慶應義塾大学教授 坪田一男氏●慶應義塾大学医学部眼科教授。南青山アイクリニック手術顧問。1955年、東京都生まれ。慶應義塾大学医学部卒。著書に『老眼革命』『視力再生の科学』他。

目の病気には様々なものがあるが、その多くが加齢にともなって起きる。目の病気を成人の失明の原因順にあげると、第1が緑内障、第2が糖尿病性網膜症、第3が網膜色素変成、第4が黄斑変性症である。いずれもが年を重ねることで進行・悪化する病気である。

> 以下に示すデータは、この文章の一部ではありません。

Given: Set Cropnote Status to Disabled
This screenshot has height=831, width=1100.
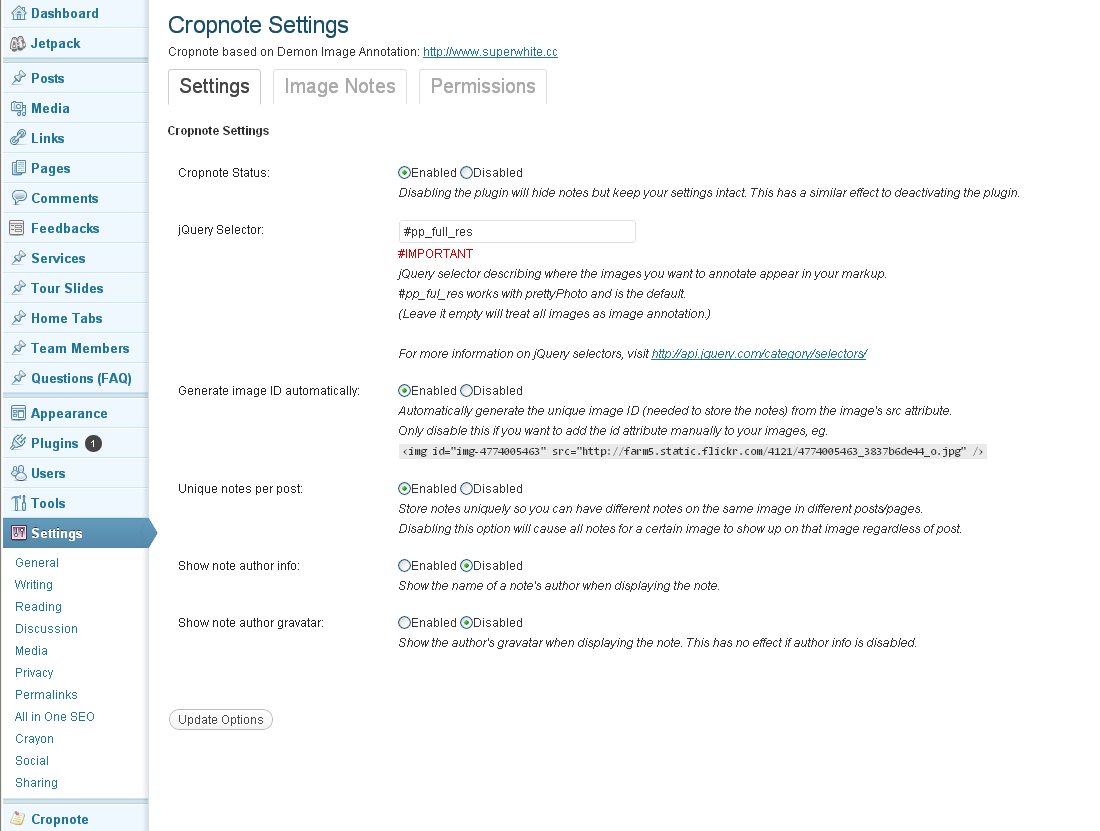Looking at the screenshot, I should tap(467, 173).

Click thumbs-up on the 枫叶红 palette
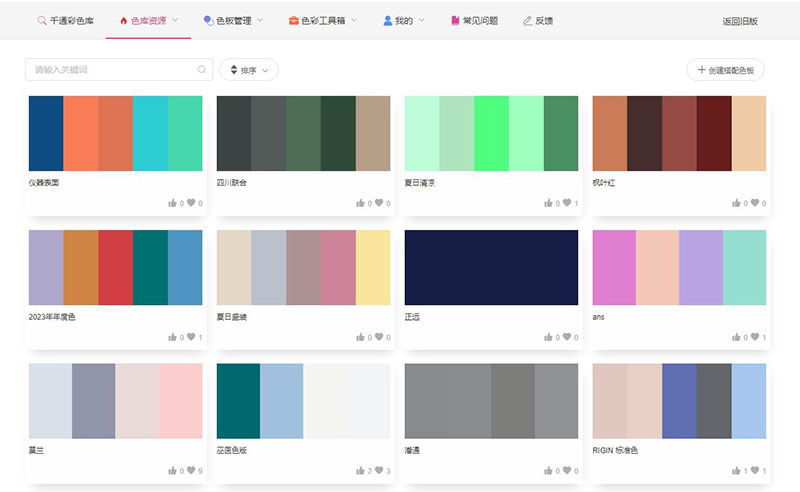tap(736, 203)
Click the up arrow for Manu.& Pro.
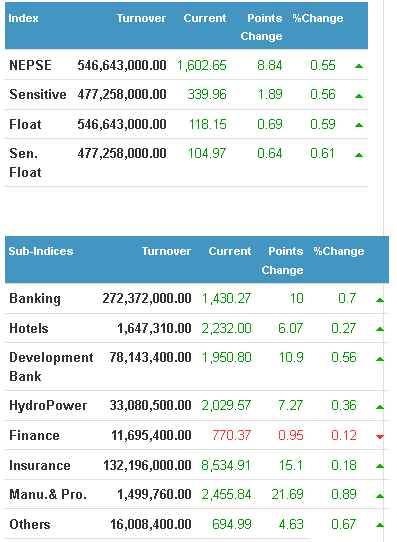The width and height of the screenshot is (397, 542). [x=380, y=496]
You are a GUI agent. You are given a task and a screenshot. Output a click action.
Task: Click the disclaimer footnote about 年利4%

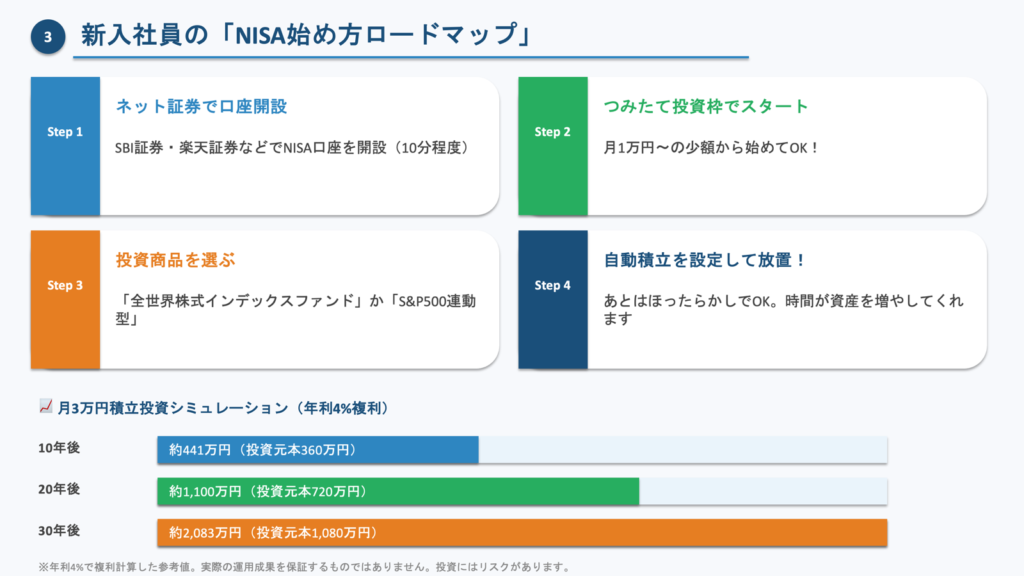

緑内障や糖尿病性網膜症、黄斑変性症などの初期は自覚症状がないことが多く、眼科で検診を受けないと気づかないうちに進行してしまう。緑内障は視神経の異常(視神経細胞の死)によって視野が欠けてくる病気だ。死んでしまった視神経をもとに戻す治療法はまだないが、早期発見できれば、進行を防ぐ治療で視力を保つ。網膜の障害は、視力に最も重要な網膜の中心分に変性や異常が起きると視力に大きく影響する。40歳を超えて目の検診を受けていないのならば、すぐにでも視力、眼圧、視野、眼底の検査をすべきだ。